*** STORED ROWS

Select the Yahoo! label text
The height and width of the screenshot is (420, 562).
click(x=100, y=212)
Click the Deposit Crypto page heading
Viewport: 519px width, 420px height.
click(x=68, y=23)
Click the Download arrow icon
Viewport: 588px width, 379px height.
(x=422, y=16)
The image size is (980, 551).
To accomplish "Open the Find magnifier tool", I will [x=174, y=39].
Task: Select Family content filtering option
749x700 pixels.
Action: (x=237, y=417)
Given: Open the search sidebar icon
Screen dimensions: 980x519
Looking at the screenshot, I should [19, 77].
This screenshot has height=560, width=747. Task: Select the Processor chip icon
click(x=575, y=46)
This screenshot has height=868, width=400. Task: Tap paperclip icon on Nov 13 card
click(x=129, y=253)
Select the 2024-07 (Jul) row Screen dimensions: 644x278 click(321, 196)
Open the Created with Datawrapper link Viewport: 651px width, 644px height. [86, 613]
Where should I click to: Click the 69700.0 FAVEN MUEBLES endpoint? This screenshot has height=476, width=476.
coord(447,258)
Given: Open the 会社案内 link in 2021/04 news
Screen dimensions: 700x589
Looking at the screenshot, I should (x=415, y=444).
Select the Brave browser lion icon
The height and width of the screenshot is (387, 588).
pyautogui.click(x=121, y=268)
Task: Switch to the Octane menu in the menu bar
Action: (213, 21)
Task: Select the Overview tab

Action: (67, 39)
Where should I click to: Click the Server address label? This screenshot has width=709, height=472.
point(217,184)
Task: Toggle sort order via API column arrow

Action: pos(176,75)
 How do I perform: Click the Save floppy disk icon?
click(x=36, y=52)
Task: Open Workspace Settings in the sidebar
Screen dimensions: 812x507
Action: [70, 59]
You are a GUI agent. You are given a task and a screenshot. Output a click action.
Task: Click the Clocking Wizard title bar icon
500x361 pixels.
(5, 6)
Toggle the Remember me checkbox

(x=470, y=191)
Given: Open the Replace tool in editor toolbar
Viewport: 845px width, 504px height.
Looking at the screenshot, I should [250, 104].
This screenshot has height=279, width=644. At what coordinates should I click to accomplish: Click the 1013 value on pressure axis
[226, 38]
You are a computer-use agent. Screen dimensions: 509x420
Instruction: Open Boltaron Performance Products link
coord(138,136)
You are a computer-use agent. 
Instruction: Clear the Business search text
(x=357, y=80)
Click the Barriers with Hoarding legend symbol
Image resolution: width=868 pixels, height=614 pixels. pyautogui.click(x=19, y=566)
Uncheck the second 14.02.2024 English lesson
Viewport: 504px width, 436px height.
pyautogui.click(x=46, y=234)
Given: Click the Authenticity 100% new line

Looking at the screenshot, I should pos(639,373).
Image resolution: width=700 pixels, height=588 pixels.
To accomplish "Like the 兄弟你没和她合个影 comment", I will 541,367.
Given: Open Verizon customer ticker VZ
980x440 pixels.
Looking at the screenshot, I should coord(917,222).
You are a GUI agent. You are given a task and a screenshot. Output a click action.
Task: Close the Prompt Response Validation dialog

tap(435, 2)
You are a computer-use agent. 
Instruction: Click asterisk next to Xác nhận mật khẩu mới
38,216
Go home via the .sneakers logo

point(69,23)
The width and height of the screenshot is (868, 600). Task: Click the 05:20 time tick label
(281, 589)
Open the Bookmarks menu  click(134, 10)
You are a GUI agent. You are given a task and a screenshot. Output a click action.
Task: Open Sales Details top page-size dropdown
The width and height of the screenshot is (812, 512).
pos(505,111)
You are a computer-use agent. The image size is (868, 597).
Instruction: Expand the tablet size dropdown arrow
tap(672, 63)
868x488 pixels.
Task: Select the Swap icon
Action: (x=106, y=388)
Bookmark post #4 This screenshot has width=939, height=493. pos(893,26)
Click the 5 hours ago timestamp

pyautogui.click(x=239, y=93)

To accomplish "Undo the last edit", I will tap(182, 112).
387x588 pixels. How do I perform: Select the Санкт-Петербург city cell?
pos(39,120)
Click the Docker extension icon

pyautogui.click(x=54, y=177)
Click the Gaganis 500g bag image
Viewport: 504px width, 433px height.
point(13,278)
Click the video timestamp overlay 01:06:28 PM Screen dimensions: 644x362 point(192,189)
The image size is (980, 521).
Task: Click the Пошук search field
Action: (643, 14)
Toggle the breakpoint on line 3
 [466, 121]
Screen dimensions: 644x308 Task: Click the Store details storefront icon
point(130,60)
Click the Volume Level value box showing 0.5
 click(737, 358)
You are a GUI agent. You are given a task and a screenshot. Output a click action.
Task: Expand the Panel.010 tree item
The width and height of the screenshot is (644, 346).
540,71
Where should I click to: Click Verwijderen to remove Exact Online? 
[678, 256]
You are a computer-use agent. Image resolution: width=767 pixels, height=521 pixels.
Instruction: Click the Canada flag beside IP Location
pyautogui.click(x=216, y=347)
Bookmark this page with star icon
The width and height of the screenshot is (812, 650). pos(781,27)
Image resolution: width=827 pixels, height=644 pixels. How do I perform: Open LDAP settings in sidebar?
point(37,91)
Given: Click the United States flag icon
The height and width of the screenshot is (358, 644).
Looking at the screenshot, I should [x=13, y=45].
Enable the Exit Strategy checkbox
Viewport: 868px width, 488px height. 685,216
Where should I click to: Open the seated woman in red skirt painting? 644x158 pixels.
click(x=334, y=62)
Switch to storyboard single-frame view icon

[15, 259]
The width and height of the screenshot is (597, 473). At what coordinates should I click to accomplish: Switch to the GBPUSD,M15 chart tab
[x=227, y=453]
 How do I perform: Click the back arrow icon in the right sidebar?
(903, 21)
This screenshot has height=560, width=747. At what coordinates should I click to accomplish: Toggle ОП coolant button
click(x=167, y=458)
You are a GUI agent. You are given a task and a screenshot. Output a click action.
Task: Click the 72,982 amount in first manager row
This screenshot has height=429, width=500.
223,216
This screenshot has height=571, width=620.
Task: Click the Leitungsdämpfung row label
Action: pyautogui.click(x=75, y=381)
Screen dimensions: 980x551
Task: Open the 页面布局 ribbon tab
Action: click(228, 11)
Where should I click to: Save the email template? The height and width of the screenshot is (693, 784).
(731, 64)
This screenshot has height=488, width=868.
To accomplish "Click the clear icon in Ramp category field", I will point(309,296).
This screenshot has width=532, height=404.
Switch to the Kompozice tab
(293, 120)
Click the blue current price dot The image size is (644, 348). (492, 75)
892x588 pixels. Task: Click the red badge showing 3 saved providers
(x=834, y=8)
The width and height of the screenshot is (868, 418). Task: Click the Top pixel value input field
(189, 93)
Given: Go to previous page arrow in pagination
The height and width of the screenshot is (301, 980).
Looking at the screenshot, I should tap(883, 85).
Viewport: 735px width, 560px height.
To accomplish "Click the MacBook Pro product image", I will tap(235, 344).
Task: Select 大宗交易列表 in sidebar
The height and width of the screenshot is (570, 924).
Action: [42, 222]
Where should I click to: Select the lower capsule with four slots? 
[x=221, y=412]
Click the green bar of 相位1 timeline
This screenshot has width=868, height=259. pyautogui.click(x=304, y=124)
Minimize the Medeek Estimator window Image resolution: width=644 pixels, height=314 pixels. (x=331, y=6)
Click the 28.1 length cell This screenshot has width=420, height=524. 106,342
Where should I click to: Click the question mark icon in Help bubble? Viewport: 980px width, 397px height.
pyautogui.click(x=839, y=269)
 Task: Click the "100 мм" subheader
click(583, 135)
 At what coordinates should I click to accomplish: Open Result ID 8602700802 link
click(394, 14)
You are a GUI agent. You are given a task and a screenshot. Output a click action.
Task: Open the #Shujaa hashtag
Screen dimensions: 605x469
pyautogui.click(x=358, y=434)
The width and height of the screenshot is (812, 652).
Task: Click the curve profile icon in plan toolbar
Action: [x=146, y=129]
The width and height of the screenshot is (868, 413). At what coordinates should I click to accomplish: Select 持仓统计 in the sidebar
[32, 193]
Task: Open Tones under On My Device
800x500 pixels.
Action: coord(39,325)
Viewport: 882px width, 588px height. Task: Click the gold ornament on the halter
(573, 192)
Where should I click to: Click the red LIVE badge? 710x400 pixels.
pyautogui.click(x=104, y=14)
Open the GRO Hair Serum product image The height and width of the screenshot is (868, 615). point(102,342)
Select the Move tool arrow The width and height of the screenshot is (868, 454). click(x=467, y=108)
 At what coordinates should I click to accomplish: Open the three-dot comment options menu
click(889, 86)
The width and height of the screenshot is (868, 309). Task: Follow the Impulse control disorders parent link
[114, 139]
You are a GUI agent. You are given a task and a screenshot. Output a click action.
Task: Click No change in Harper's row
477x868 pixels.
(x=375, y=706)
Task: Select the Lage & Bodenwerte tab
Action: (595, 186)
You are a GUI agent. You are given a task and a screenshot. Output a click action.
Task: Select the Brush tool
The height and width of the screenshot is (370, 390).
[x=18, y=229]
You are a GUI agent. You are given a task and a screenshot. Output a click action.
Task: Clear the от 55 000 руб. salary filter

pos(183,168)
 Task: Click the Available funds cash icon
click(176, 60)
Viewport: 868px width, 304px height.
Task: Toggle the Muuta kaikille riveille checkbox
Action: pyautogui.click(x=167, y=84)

******

PROBLEM STATEMENT: Present the lines from the one containing "The width and height of the screenshot is (868, 600)." through the one containing "Open the Bookmarks", inclusive, as a Markdown table with the columns Row and Line, numbering each row and omitting blank lines.

COMPLETED EXERCISE:
| Row | Line |
|---|---|
| 1 | The width and height of the screenshot is (868, 600). Task: Click the 05:20 time tick label |
| 2 | (281, 589) |
| 3 | Open the Bookmarks menu  click(134, 10) |